E il piccolo cominciò a correre felice su per la collina, verso la voce che li chiamava a sé.
Tsubasa annuì e prese a rincorrerlo. Il capitano rideva felice, sereno. 
Correva nel prato. Le preoccupazioni e i brutti pensieri erano svaniti. Era a casa, in un modo diverso da come aveva sempre pensato ma era a casa, nel suo mondo e non avrebbe mai potuto immaginare nulla di diverso per sé.
Hayate si fermò.
"Guarda papà!..."
Sanae li chiamava allegramente mentre, correndo, li raggiungeva. 
"Tsubasa!...Tsubasa!...Eccovi. Vi ho trovati..."
Il capitano era fermo e teneva per mano Hayate.
"Sì...Stavamo riposando ai piedi del tiglio"
Disse il ragazzo mentre Sanae lo abbracciava.
"Papà! Papà mi prendi in braccio?" 
La voce di Daibu che lasciò la mano di Sanae precipitosamente alla vista del capitano si intrufolò, allegra, tra i genitori.
Tsubasa rise di nuovo mentre sollevava Daibu per farlo volteggiare nell'aria. 
"Papà anch'io..." 
Lo richiamò Hayate.
Tsubasa rideva. Rideva abbracciando i bambini e Sanae.
Sanae, i bambini, lui e l'acqua del ruscello che scorreva placida. Erano felici, insieme, tutti e quattro...
 
 
...Il vento fresco della prima mattina muoveva dolcemente le tende mentre il sole si insinuava tra le ombre della notte che fuggivano...
 
Pinto si svegliò piano con un solo pensiero nella mente, un bellissimo e rincuorante pensiero che mormorò piano alla sua stanza
"Questo era il sogno che Tsubasa mi raccontava sempre, ora l'ho sognata anch'io la sua felicità!...Tsubasa mi pensa sempre e sono ancora suo amico..."

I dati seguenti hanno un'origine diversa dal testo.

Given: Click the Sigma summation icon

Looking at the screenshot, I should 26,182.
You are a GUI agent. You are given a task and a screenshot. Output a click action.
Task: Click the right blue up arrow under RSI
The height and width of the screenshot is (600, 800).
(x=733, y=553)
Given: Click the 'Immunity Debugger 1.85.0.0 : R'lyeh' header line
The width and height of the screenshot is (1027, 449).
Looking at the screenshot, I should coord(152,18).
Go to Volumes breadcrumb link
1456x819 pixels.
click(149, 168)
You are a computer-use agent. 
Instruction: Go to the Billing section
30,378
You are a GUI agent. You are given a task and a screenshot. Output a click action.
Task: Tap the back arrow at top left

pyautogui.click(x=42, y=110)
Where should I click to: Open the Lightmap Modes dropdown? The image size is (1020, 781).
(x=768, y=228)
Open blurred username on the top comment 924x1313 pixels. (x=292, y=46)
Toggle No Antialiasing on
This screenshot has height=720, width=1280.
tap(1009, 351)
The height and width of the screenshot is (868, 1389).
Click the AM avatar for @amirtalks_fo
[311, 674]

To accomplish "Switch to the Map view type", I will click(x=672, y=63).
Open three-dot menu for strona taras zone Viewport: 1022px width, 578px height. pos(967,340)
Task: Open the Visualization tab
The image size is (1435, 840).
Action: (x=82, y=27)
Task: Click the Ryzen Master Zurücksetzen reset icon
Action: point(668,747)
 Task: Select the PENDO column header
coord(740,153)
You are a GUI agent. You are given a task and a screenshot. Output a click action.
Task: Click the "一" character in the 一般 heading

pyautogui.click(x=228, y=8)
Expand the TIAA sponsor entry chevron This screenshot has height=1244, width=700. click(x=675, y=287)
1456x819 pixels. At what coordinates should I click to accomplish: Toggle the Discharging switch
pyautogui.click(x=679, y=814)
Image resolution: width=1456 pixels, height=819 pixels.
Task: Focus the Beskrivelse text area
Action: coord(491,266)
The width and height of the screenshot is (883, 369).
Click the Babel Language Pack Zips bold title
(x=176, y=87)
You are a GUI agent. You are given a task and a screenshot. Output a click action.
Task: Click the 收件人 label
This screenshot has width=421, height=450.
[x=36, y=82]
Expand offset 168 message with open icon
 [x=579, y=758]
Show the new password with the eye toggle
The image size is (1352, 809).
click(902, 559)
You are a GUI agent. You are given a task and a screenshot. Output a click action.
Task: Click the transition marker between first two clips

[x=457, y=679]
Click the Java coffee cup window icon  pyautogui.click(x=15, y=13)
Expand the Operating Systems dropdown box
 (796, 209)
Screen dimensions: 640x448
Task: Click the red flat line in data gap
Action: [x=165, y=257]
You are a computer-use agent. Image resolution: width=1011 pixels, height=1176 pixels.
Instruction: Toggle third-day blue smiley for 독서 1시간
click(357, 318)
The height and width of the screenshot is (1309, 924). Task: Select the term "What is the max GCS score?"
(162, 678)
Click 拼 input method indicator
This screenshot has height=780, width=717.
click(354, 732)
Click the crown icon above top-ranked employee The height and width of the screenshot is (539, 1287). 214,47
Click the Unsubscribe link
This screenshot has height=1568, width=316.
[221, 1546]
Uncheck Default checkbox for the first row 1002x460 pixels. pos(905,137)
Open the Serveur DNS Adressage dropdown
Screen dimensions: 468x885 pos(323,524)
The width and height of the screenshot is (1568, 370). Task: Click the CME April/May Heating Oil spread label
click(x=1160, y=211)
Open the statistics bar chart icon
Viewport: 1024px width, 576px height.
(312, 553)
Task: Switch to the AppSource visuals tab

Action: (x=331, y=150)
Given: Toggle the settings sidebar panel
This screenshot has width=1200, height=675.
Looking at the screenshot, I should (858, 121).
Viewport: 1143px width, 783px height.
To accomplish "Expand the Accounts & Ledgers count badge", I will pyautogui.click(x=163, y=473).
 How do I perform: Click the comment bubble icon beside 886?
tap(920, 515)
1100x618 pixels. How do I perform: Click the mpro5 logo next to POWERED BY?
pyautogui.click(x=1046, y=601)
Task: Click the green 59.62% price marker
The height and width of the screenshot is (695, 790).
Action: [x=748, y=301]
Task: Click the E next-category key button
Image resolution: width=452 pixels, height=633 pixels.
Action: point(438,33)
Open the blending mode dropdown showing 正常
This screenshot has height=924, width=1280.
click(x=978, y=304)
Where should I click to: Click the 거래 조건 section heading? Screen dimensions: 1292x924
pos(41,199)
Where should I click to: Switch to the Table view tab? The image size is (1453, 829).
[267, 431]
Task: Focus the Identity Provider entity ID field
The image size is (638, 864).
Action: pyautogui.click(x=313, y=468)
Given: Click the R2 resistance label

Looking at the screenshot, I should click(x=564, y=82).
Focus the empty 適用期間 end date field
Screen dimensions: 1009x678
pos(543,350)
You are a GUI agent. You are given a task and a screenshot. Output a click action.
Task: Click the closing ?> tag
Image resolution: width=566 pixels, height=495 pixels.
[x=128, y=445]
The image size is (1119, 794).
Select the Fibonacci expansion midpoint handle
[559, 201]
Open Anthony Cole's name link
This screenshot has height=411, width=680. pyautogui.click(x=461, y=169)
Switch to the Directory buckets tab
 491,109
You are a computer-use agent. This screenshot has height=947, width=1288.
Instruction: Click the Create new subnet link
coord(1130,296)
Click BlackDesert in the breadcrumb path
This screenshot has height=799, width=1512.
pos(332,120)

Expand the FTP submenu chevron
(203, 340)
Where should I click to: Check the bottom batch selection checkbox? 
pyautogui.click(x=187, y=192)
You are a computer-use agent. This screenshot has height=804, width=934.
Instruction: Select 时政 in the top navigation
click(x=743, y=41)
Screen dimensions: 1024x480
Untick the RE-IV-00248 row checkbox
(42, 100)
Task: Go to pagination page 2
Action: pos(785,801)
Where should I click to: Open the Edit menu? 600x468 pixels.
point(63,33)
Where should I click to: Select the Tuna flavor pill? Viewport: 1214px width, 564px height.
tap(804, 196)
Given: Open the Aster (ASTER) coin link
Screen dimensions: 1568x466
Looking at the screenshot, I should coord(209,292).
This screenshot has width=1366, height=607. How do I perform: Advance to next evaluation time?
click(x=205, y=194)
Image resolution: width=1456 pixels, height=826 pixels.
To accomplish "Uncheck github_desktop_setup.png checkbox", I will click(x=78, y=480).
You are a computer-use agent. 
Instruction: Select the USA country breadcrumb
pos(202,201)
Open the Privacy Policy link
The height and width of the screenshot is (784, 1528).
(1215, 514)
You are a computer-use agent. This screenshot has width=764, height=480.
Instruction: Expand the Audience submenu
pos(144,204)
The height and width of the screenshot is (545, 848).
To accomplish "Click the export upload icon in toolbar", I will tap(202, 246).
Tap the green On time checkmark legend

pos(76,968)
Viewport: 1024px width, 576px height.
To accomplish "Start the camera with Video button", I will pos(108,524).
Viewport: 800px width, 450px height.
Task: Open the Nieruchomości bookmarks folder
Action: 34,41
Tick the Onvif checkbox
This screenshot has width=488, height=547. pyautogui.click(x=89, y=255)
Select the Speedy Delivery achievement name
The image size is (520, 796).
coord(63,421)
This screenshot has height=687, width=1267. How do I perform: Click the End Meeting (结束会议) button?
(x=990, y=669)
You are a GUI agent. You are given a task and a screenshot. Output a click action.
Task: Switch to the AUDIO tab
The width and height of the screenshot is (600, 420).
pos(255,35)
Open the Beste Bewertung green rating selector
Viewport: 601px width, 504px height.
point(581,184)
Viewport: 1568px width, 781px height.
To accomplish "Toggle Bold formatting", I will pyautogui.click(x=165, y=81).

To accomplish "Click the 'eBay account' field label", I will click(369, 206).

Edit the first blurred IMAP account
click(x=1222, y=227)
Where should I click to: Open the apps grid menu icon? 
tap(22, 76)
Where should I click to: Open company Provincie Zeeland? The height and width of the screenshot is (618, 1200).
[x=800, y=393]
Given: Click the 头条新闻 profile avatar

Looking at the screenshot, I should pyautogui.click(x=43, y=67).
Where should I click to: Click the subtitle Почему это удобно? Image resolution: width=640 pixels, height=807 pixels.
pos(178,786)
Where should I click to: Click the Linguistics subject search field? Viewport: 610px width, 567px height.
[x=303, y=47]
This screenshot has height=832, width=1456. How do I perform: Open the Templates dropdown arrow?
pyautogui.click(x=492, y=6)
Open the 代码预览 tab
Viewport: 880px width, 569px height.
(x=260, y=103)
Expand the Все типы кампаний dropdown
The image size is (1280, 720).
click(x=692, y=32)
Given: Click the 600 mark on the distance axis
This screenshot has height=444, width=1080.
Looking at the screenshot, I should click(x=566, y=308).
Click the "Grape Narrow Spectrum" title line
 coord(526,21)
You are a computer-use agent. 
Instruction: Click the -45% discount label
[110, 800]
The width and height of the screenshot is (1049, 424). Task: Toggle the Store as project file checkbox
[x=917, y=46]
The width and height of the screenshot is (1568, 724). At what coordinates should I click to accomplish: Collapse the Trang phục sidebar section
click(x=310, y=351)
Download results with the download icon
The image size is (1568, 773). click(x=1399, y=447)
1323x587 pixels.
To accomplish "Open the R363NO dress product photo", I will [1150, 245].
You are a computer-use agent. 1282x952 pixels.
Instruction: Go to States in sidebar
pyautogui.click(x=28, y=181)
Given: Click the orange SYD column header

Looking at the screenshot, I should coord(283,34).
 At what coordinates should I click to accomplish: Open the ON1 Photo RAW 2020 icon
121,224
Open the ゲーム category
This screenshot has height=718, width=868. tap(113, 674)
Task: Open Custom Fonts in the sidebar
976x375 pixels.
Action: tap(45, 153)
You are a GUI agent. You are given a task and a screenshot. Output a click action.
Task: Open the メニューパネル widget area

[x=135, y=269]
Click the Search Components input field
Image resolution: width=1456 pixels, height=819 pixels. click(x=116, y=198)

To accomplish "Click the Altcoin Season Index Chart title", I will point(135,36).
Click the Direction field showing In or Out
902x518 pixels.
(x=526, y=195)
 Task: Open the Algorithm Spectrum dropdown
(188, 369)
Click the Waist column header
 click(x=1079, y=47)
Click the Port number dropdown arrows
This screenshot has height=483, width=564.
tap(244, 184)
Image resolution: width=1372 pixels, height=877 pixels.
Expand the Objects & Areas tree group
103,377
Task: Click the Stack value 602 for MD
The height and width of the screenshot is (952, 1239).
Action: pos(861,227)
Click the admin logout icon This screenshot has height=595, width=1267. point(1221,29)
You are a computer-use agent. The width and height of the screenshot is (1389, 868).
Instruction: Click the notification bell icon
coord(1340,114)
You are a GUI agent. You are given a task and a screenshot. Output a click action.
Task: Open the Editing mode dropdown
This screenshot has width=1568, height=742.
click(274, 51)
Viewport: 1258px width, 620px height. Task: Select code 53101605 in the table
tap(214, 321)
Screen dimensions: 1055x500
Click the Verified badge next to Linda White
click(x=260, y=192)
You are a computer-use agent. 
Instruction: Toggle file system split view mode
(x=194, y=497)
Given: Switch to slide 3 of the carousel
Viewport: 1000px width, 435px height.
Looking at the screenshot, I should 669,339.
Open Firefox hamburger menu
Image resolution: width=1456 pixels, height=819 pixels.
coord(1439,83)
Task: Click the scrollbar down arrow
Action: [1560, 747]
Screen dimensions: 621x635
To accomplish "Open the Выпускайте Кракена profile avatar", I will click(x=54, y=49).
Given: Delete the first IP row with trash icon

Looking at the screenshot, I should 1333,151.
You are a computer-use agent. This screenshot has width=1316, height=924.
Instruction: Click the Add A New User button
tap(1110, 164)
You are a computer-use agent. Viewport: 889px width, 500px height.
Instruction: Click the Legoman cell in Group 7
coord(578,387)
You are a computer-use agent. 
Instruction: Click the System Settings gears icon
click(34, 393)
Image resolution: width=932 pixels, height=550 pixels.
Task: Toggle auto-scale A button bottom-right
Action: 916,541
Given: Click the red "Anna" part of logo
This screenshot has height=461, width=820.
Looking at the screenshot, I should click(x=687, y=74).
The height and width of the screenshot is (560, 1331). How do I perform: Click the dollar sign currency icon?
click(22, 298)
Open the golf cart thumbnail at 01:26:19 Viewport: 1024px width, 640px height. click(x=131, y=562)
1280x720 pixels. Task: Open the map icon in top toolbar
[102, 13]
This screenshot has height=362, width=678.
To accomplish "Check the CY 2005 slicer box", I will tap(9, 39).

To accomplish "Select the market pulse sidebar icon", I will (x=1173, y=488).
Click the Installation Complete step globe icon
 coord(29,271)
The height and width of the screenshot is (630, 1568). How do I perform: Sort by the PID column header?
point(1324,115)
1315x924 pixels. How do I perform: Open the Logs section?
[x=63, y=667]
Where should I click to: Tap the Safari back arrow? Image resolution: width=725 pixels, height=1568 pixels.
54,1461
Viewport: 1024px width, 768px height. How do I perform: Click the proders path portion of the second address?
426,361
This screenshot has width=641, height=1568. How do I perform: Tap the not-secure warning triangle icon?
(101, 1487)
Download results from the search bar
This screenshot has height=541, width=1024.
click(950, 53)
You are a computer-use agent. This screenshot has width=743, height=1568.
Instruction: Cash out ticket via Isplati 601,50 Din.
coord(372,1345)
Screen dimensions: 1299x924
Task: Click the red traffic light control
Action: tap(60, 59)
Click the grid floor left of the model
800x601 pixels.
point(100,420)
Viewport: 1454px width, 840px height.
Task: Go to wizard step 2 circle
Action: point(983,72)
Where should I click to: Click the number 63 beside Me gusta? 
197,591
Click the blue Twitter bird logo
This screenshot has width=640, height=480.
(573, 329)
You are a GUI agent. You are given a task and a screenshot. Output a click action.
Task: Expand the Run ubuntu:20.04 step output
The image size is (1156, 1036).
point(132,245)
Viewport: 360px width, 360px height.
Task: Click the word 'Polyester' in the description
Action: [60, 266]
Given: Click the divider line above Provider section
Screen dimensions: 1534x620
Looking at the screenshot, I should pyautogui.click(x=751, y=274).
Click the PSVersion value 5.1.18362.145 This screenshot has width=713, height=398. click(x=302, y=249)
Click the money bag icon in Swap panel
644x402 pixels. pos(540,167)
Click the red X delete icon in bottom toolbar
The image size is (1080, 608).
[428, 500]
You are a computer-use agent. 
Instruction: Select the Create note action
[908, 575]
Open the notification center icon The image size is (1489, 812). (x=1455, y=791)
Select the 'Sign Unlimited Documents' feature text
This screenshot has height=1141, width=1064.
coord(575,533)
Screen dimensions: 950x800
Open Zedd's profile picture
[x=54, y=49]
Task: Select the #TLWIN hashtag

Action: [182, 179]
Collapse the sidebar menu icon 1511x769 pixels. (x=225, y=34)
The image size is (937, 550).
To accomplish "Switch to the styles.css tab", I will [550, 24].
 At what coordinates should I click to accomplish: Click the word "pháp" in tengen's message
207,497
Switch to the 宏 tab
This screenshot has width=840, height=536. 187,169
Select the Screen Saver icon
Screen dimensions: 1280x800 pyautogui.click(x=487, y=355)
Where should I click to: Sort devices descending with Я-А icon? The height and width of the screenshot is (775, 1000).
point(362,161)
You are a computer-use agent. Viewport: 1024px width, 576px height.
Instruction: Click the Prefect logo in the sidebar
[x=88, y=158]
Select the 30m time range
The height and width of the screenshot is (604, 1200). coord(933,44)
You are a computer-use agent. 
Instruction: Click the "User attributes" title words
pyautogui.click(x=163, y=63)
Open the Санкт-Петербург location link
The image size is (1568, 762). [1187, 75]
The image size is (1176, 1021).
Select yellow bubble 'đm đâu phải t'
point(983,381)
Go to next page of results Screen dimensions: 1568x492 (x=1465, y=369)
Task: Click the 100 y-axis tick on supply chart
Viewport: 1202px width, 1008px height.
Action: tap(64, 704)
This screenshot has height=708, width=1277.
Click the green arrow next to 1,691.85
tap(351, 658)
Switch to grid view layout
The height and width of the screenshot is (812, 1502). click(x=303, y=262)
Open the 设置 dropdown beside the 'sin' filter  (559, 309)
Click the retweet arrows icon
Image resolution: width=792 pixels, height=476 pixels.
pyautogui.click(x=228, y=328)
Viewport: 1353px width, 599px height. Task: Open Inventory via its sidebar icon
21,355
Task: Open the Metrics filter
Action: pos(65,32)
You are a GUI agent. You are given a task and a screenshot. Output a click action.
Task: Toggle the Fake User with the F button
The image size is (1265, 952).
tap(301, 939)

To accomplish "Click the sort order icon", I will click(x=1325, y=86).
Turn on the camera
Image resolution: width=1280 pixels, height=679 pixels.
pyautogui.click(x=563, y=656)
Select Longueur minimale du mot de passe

Ne era trascorso di tempo ma a Pinto sembrava solo il giorno prima quando aveva conosciuto Tsubasa, e invece erano passati anni. Anni dal giorno in cui si incontrarono, anni dal momento in cui conobbe Sanae, anni da quel giorno in cui, sul terrazzo, parlava con il giovane calciatore che sognava la felicità e anni dall'attimo in cui dovette dire addio all'amico che sceglieva un'altra vita. 
Pinto sospirò, gli mancava molto il capitano e questo non sarebbe mai cambiato, era un tassello della sua piccola vita perduto per sempre.
Si vestì senza fare rumore e uscì lasciando un bigliettino alla mamma.
Era una giornata speciale.
Una giornata da passare insieme agli amici, al parco. 
Era maggio, era lo stesso giorno. Lo stesso giorno di molti anni prima, l'ultimo giorno in cui avevano giocato con Tsubasa. Non c'era un vero e proprio appuntamento ma fin da subito ogni anno quel giorno si ritrovavano, una tacita voglia di stare insieme e ricordare senza parlare, ascoltare senza dire parole riuniva tutti, tutti quanti gli amici in silenzio perchè parlare, parlare del dolore, era troppo.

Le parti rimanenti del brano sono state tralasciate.